I can’t be the only person who quickly glanced at this story and immediately thought something like “wow, “the Russians” got 100 armed white supremacists out via one of these dumbass Facebook groups – that’s better than a dozen.” Actually, in chatting with a few other journos, I know I’m not.
But take a look at the lede to the original CNN story (emphasis mine):
On May 21 2016, a handful of people turned out to protest the opening of a library at an Islamic Center in Houston, Texas. Two held up a banner proclaiming #WhiteLivesMatter. A counter-protest began across the street; video shows a noisy but non-violent confrontation.

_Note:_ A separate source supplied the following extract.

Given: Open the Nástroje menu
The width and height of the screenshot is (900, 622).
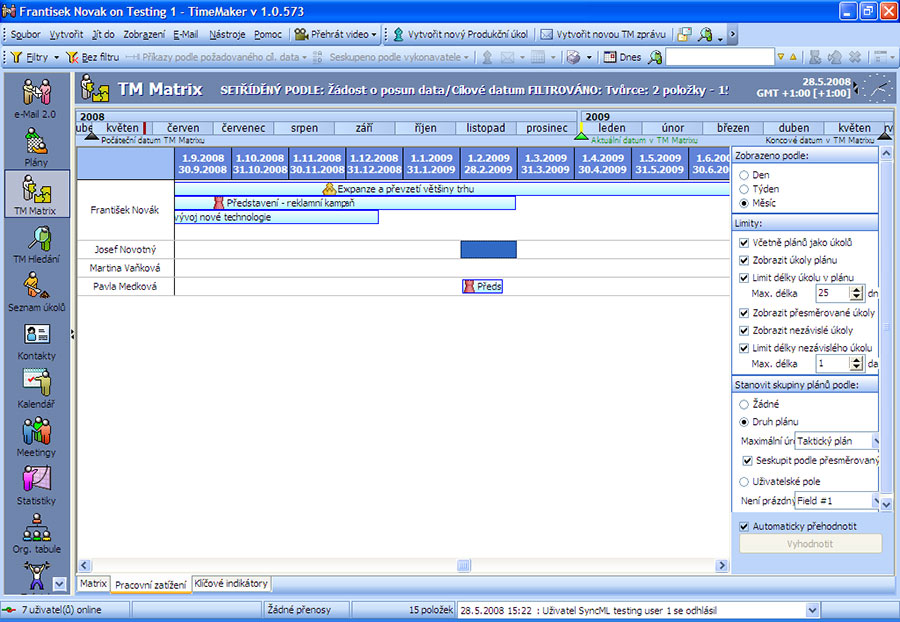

OK. Now take a look at the actual video from the protest. You can see the white supremacist protesters at around 0:12 and 0:13 in front of the brick building; the counter-protesters are the larger group across the street.
That’s a handful, not a hundred. And phrasing your lede in a way that many readers will interpret as ‘a hundred’ armed white supremacist protesters is….yeah.
Listen, the Kremlin (or ‘the Russians,’ however we want to obsequiously phrase it) meddled in the 2016 election, just as they have and continue to do in other countries. But there’s this wave of coverage coming out of the US these days that’s hard to stomach, a wave that either assumes every single little thing they did has had a real impact – or worse, conveniently never bothers to ask the question in the first place. We can sex up our stories to ride the Russia wave, but it’s not going to make any of us look cooler once we get back to shore.